* REQUIRED ACTION: From the data below, copy exactly the lines that lie between the one holding "Kontakt (287, 2159)" and the one holding "Contact (523, 77)", including both, and nothing more.

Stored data
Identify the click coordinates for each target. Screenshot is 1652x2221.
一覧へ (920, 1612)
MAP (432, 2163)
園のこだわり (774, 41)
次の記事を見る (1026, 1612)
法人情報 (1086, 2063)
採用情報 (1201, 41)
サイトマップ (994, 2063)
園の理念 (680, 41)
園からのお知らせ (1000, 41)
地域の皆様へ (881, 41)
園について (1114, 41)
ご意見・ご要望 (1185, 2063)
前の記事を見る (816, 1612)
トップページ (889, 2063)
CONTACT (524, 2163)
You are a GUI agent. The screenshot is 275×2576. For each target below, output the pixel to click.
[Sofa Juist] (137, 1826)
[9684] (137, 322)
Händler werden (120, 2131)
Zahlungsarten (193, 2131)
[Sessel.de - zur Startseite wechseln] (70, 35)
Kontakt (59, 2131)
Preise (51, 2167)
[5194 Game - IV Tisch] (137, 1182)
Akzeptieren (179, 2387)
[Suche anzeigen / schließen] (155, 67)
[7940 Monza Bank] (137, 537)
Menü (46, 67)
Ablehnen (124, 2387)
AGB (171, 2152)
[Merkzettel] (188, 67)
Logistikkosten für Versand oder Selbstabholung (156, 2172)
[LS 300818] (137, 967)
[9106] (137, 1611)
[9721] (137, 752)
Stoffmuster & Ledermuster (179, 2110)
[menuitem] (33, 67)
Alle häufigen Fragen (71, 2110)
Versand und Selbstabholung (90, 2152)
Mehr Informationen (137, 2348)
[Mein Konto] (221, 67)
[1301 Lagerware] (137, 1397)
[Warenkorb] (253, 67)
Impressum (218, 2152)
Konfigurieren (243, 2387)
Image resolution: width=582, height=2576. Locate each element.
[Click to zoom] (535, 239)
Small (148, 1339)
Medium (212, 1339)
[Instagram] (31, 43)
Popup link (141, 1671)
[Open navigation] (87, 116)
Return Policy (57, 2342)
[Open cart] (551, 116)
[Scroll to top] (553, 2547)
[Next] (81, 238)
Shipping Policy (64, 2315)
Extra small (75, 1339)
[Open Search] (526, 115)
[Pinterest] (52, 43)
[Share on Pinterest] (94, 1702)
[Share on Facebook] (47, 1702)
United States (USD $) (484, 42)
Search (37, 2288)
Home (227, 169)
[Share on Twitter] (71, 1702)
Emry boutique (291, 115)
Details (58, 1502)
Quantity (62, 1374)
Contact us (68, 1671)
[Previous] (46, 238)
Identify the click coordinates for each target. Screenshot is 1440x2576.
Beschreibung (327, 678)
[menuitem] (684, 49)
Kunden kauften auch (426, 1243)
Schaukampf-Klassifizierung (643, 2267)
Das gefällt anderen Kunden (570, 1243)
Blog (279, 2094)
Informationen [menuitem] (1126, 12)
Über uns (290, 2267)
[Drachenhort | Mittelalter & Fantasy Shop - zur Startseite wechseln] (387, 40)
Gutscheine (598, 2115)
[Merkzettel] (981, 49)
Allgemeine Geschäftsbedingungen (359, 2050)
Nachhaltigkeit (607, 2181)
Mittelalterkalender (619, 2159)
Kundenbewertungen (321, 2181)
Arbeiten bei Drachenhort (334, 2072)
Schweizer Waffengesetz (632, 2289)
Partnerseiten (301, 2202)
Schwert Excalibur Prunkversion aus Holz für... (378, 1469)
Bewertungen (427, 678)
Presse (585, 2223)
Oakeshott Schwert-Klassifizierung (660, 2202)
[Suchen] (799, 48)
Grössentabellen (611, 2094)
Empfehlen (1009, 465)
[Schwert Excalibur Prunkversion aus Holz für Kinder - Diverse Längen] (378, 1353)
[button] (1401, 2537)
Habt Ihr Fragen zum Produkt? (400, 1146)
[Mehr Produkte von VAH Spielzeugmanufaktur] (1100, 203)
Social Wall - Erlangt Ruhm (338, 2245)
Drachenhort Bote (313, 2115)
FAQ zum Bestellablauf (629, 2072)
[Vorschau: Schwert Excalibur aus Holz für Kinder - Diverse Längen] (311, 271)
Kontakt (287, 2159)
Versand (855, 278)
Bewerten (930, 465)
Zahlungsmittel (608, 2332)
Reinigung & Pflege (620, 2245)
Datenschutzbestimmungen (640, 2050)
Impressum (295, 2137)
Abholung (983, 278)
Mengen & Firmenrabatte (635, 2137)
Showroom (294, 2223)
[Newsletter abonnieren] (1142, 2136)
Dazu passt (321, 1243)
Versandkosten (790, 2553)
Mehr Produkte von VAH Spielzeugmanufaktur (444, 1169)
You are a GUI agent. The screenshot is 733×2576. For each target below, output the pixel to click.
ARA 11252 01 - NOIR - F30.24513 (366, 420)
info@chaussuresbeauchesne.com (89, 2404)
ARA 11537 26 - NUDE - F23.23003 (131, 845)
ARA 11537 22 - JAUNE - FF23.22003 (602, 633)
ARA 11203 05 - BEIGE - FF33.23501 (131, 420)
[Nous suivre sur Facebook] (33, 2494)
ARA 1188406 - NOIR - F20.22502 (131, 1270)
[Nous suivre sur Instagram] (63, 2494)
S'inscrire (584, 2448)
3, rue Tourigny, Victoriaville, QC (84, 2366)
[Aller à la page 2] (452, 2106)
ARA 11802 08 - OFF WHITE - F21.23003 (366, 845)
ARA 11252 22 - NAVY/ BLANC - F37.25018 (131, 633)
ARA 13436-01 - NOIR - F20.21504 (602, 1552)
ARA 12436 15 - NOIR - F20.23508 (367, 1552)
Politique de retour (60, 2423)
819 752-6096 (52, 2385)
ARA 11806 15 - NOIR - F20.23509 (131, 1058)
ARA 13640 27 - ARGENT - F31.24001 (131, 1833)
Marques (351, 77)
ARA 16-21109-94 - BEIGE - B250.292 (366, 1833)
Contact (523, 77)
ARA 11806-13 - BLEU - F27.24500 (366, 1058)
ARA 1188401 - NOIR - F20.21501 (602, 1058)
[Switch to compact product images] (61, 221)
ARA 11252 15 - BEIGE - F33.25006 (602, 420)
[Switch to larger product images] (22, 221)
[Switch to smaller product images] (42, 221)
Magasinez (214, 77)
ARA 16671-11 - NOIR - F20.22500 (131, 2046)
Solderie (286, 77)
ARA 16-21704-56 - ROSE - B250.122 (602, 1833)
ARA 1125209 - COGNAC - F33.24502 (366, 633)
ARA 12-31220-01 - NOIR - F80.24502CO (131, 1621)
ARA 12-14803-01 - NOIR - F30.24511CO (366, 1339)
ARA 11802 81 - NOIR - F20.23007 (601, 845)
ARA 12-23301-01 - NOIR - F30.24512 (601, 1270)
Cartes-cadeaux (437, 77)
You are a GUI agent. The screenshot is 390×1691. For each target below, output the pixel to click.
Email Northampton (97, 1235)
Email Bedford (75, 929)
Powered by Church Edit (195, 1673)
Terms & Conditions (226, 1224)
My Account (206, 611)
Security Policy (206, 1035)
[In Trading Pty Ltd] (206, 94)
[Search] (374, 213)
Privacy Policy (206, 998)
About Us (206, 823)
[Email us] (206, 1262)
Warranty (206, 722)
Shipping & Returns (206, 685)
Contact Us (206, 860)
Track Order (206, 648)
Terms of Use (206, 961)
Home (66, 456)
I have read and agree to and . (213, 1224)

* WRITTEN RESPONSE:
Kontakt (287, 2159)
Versand (855, 278)
Bewerten (930, 465)
Zahlungsmittel (608, 2332)
Reinigung & Pflege (620, 2245)
Datenschutzbestimmungen (640, 2050)
Impressum (295, 2137)
Abholung (983, 278)
Mengen & Firmenrabatte (635, 2137)
Showroom (294, 2223)
[Newsletter abonnieren] (1142, 2136)
Dazu passt (321, 1243)
Versandkosten (790, 2553)
Mehr Produkte von VAH Spielzeugmanufaktur (444, 1169)
You are a GUI agent. The screenshot is 733×2576. For each target below, output the pixel to click.
ARA 11252 01 - NOIR - F30.24513 (366, 420)
info@chaussuresbeauchesne.com (89, 2404)
ARA 11537 26 - NUDE - F23.23003 (131, 845)
ARA 11537 22 - JAUNE - FF23.22003 (602, 633)
ARA 11203 05 - BEIGE - FF33.23501 (131, 420)
[Nous suivre sur Facebook] (33, 2494)
ARA 1188406 - NOIR - F20.22502 (131, 1270)
[Nous suivre sur Instagram] (63, 2494)
S'inscrire (584, 2448)
3, rue Tourigny, Victoriaville, QC (84, 2366)
[Aller à la page 2] (452, 2106)
ARA 11802 08 - OFF WHITE - F21.23003 (366, 845)
ARA 11252 22 - NAVY/ BLANC - F37.25018 (131, 633)
ARA 13436-01 - NOIR - F20.21504 (602, 1552)
ARA 12436 15 - NOIR - F20.23508 (367, 1552)
Politique de retour (60, 2423)
819 752-6096 (52, 2385)
ARA 11806 15 - NOIR - F20.23509 (131, 1058)
ARA 13640 27 - ARGENT - F31.24001 (131, 1833)
Marques (351, 77)
ARA 16-21109-94 - BEIGE - B250.292 (366, 1833)
Contact (523, 77)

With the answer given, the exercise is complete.